- **The task**: Set down exactly the lines below, starting at the one that contains "Identify the click" and ending at the one that contains "LEARN MORE (189, 2059)", with both of those lines included and nothing else.

- **The data**:
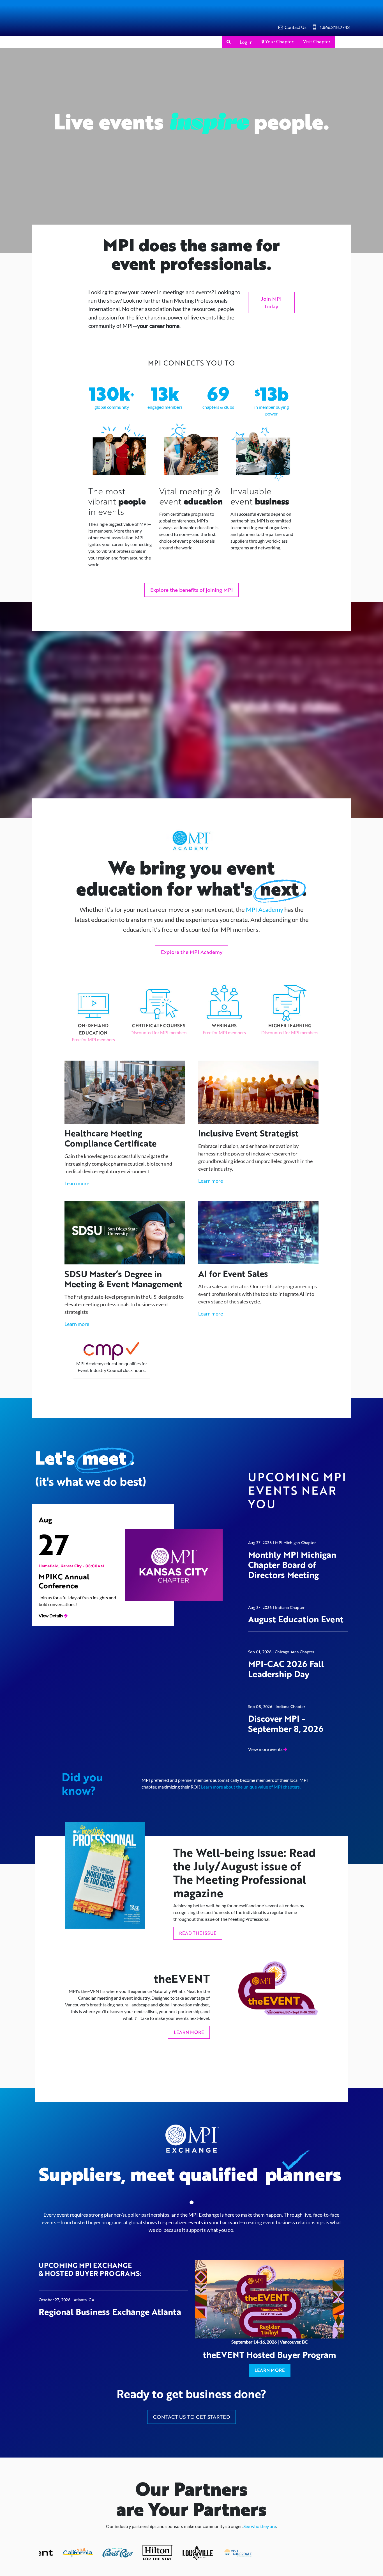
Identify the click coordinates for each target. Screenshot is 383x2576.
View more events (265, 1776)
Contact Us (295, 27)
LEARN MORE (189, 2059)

==

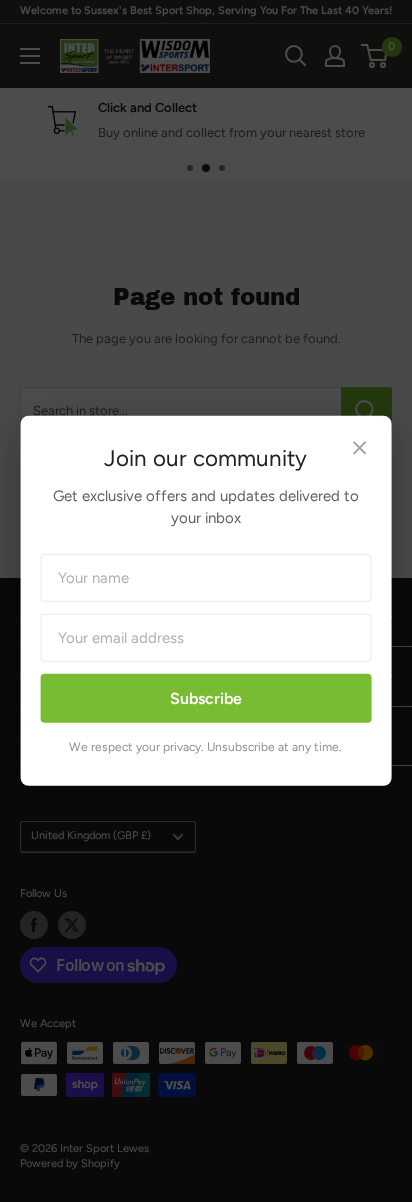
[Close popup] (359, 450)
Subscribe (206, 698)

- **Finished exercise**:
Identify the click coordinates for each target. Screenshot is 383x2576.
View more events (265, 1776)
Contact Us (295, 27)
LEARN MORE (189, 2059)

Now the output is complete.